Al final de la sala había dos puertas, una en el centro que conducía hacia el patio interno, la cocina y los demás cuartos y otra, a mano derecha, por la que se accedía a la habitación de mis abuelos, su cuarto me generó una de mis primeras inquietudes sin resolver: ¿Por qué había dos camas? Siempre me pregunté lo mismo y nunca lo quise averiguar porque el hecho de que mi abuela no durmiera con mi abuelo me parecía, en ese entonces, de una gravedad incomprensible. Del patio interno guardo la imagen difusa del padre de mi abuela sentado en el comedor con el sombrero y el bastón a su lado.

Lo que más me gusta recordar es el jardín florecido de geranios y orquídeas, celosamente cuidado por mi abuela. El pasto verde sobre el que me recostaba a comer guayaba y a hablar solo, mientras divisaba a lo lejos la “loma de la cruz”. El pequeño maizal en frente, cuya función principal era asegurar un abastecimiento regular para la preparación de envueltos de choclo. Es bien sabido en el Huila que el labrador debe tener su maizal y su platanal.

Realmente mis recuerdo no se encuentran enraizados en la casa material, sino en el ambiente magnético que exhalaba, magnetismo del que solo fui consiente hasta hace poco gracias a la madurada visión del pasado que otorga el correr del tiempo.
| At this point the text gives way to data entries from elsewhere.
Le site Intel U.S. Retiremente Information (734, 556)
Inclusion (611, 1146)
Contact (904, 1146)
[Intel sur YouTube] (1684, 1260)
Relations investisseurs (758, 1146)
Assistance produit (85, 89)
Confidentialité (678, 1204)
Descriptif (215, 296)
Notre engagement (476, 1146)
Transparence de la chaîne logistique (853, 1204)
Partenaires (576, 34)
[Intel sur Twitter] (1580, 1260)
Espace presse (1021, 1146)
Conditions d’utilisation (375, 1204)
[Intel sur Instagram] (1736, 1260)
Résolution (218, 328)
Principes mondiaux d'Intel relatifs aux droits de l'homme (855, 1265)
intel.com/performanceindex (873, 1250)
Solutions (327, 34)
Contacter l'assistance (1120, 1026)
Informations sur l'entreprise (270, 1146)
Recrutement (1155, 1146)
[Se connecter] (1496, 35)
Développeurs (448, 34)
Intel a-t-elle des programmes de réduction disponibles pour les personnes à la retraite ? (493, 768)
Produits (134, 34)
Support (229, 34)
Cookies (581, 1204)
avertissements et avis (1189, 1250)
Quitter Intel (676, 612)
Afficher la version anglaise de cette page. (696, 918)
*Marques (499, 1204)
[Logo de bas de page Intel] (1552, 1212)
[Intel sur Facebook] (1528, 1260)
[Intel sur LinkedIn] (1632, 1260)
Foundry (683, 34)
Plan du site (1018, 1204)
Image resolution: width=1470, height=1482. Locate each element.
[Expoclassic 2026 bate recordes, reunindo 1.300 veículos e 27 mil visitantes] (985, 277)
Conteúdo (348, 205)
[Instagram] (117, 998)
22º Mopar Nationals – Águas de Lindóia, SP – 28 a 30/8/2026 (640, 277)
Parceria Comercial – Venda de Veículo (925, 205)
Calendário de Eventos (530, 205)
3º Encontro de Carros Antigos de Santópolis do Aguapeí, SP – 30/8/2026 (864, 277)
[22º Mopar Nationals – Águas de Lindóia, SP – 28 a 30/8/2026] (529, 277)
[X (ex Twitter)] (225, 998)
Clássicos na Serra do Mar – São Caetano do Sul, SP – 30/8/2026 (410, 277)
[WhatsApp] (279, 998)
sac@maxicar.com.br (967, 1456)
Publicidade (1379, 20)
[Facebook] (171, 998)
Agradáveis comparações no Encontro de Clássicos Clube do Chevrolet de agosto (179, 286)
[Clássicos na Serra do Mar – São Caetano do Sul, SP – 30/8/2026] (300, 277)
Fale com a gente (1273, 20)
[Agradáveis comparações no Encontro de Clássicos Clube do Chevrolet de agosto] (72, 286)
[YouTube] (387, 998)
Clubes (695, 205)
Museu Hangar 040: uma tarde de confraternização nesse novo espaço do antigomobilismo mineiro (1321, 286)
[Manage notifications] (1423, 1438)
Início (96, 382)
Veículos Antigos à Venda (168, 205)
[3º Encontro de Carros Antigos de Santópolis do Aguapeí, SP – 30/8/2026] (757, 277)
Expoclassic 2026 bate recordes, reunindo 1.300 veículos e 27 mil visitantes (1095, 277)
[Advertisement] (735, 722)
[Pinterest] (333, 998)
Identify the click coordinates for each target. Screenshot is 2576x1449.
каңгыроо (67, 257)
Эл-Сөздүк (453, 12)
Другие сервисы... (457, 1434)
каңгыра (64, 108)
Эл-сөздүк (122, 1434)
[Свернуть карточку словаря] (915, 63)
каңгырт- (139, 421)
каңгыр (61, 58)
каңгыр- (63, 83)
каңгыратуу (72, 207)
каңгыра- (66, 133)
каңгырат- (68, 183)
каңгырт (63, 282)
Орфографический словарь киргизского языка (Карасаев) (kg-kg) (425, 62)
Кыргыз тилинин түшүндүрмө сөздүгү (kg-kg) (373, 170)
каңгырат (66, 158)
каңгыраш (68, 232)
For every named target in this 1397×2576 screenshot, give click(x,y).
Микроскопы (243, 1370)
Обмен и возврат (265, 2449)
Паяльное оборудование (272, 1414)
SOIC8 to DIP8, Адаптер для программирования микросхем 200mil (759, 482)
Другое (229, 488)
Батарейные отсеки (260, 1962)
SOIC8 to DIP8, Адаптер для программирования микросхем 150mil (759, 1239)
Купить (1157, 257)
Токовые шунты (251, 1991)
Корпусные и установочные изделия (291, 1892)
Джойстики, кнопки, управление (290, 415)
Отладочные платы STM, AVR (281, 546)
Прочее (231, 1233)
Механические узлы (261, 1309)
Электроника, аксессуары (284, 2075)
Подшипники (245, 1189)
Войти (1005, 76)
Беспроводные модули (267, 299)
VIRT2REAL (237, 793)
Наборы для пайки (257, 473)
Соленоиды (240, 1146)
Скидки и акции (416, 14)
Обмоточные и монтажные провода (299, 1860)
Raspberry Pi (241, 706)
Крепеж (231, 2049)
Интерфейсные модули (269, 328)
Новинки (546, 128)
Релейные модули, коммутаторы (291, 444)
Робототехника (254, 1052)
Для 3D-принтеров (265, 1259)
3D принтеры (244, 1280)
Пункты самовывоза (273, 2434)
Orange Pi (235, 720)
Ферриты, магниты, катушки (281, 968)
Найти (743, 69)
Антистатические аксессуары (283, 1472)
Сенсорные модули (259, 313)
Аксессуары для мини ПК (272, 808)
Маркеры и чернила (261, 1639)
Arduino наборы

Poseía la fuerza sobrenatural, legada por la costumbre, de ser el punto de acogida y encuentro familiar, primero, para festejar el Sampedro y, después, para vivir el diciembre en medio de canciones tragicómicas y gastronomía variada.

De aquella casa hoy no queda nada más que un lote baldío. Un suelo despojado de césped y jardín. Sin embargo, en medio de la sensación que produce un terreno yermo abrazo con fuerza que no haya en mi memoria, sesgada por la nostalgia, un geranio marchito.